Наконец движение остановилось, Батенко затылком ударилась обо что-то гладкое и твёрдое и с трудом перевернулась. Темнота то наваливала, то пропадала. Евгению Ивановну вырвало, кто-то брезгливо произнёс нецензурное слово. На месте, где стоял дом, торчали только остатки стен.
7.
Поздним вечером вымотанная Кира ввалилась домой. Скинув ботинки в прихожей, протопала в кухню, проигнорировала жизнерадостный «привет» от старшей сестры, выхватила у неё из рук банку и выхлебала залпом.
Прохладная кремообразная масса, обволакивая горло, спустилась в желудок, прекратила судороги и успокоила нервы.
– Тёть Маш, а сливки ещё есть? – спросила Аня, поворачивая в руке пустую банку, по стенкам которой стекали белёсые остатки жирных сливок.
– Завтра утром схожу. А ты где была, красавица? – Тётя Маша обошла Киру кругом, оглядывая её грязную одежду.
– Где была, там уже нет, – буркнула Кира и поплелась в свою комнату.
– Хоть бы поздоровалась, – донёсся из-за спины Анин голос.
– А, привет, – бросила через плечо Кира. – С приездом, добро пожаловать и всё такое.
– Может, молоко есть? – спросил Анин голос.
– Да, в холодильнике было, – ответила тётя Маша.

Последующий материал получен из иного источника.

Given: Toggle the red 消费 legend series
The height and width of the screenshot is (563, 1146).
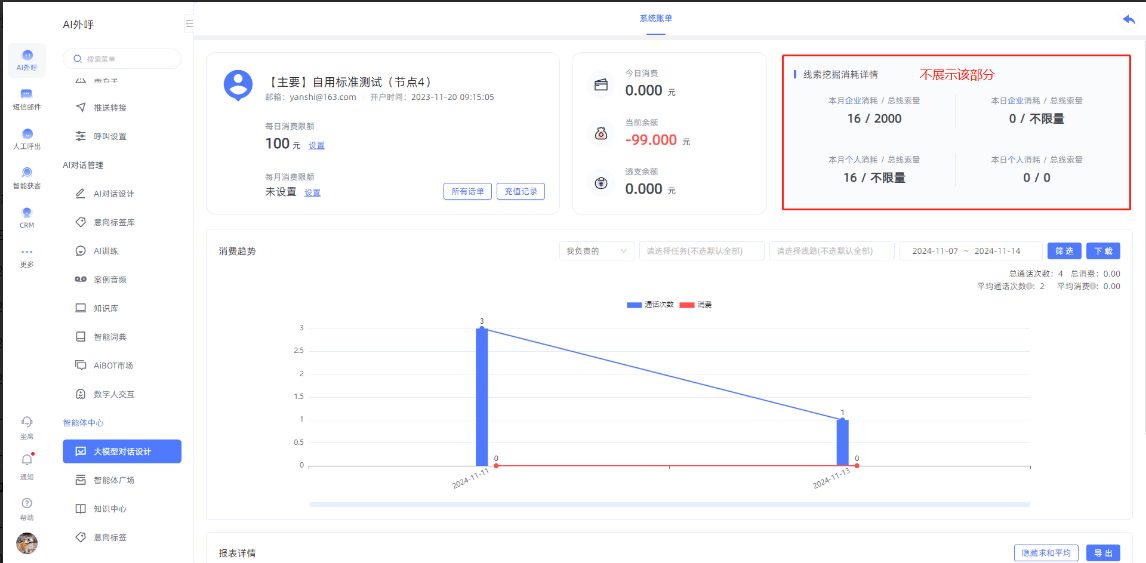Looking at the screenshot, I should (x=698, y=304).
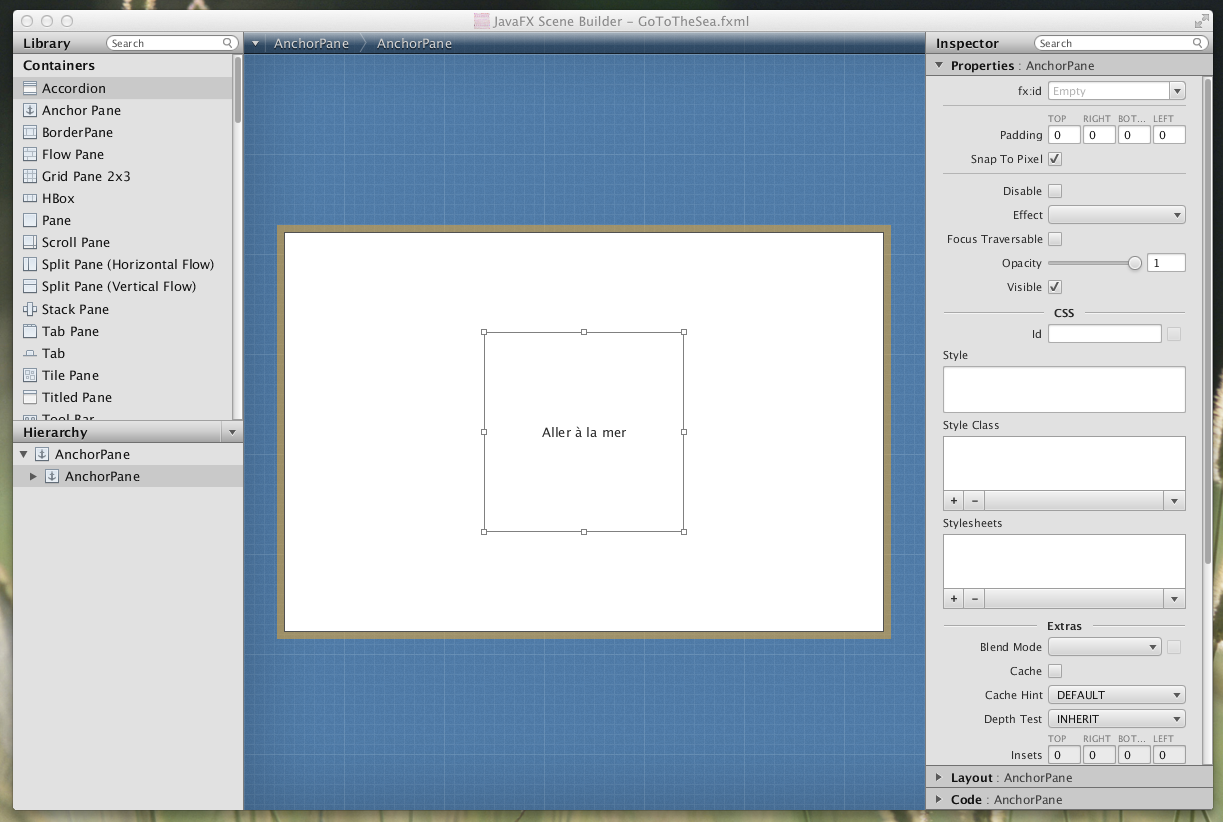Viewport: 1223px width, 822px height.
Task: Click the Split Pane (Horizontal Flow) icon
Action: (30, 264)
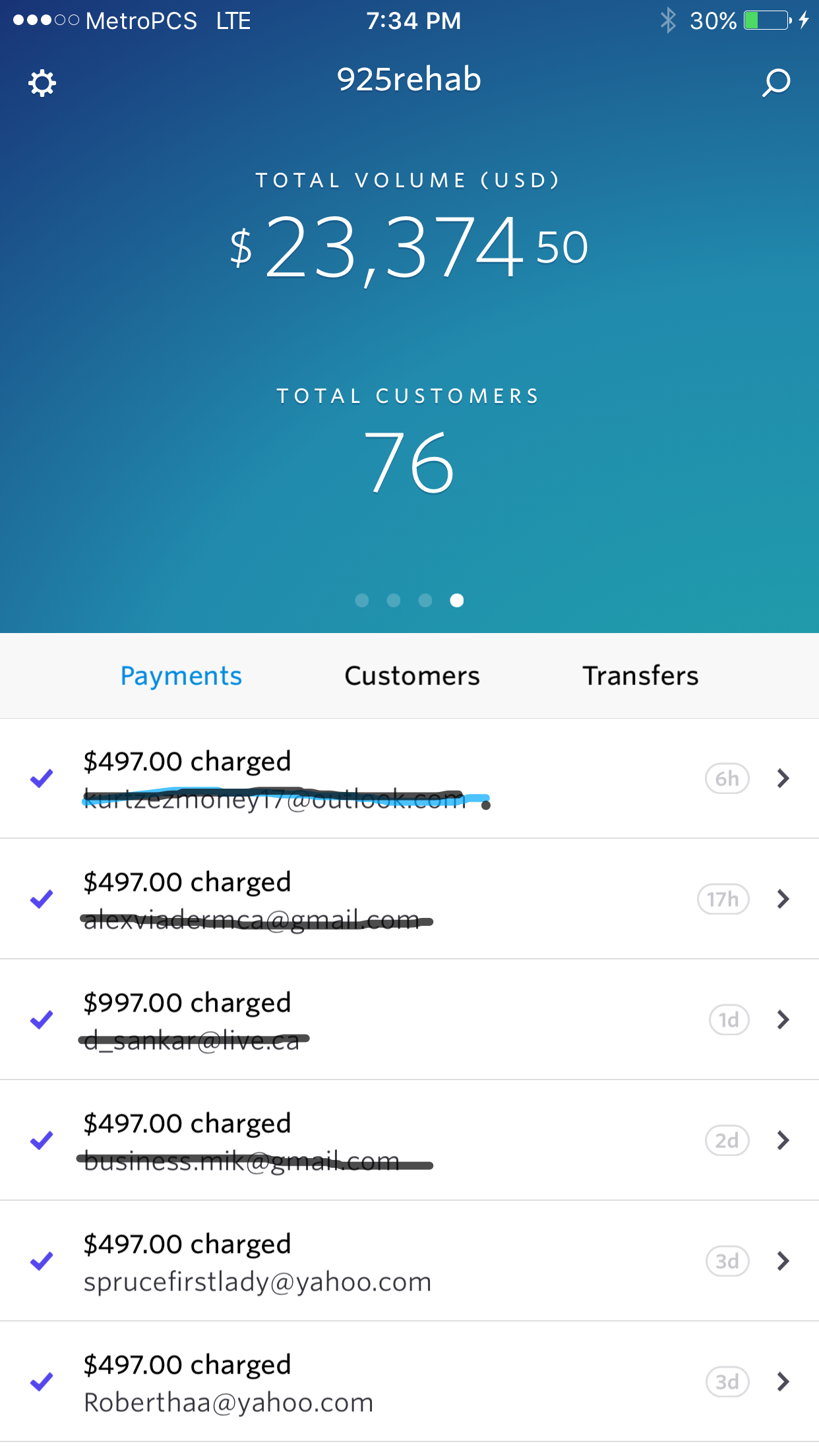Viewport: 819px width, 1456px height.
Task: Expand the $997.00 payment chevron
Action: pyautogui.click(x=783, y=1020)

Кира упёрлась руками в стол и с минуту просто стояла, пялясь в пространство. Потом достала из кармана небольшой яшмовый подсвечник в виде шарообразной вазочки. Грязные пальцы так и оставались сцепленными на нём. Эта штуковина сработала как спасательный круг. Когда дом начал разрушаться и пол ушёл из-под ног, Кира вместо того, чтобы броситься к выходу, рванула в комнату за дверью. Именно там на шатающемся столе стоял подсвечник, который она впервые увидела на экране телевизора. Схватив его, Кира внезапно успокоилась. Потом взяла со стола иконку и сунула в карман. Она откуда-то знала, что в кабинете Юноны пряталась ещё одна дверь, которая вела в коридор, а дальше – прямо на улицу. Однако подсвечник, зажатый в руке, потянул обратно в приёмную.
Перескочив через упавшую люстру и опрокинутый диван, Кира уже готова была вывалиться в открывшуюся дверь, но вспомнила о той следовательнице, которую видела в приёмной. Вытащить эту мадам оказалось непросто, а вместо благодарности она ещё заляпала своими рвотными массами и без того испачканную одежду Киры.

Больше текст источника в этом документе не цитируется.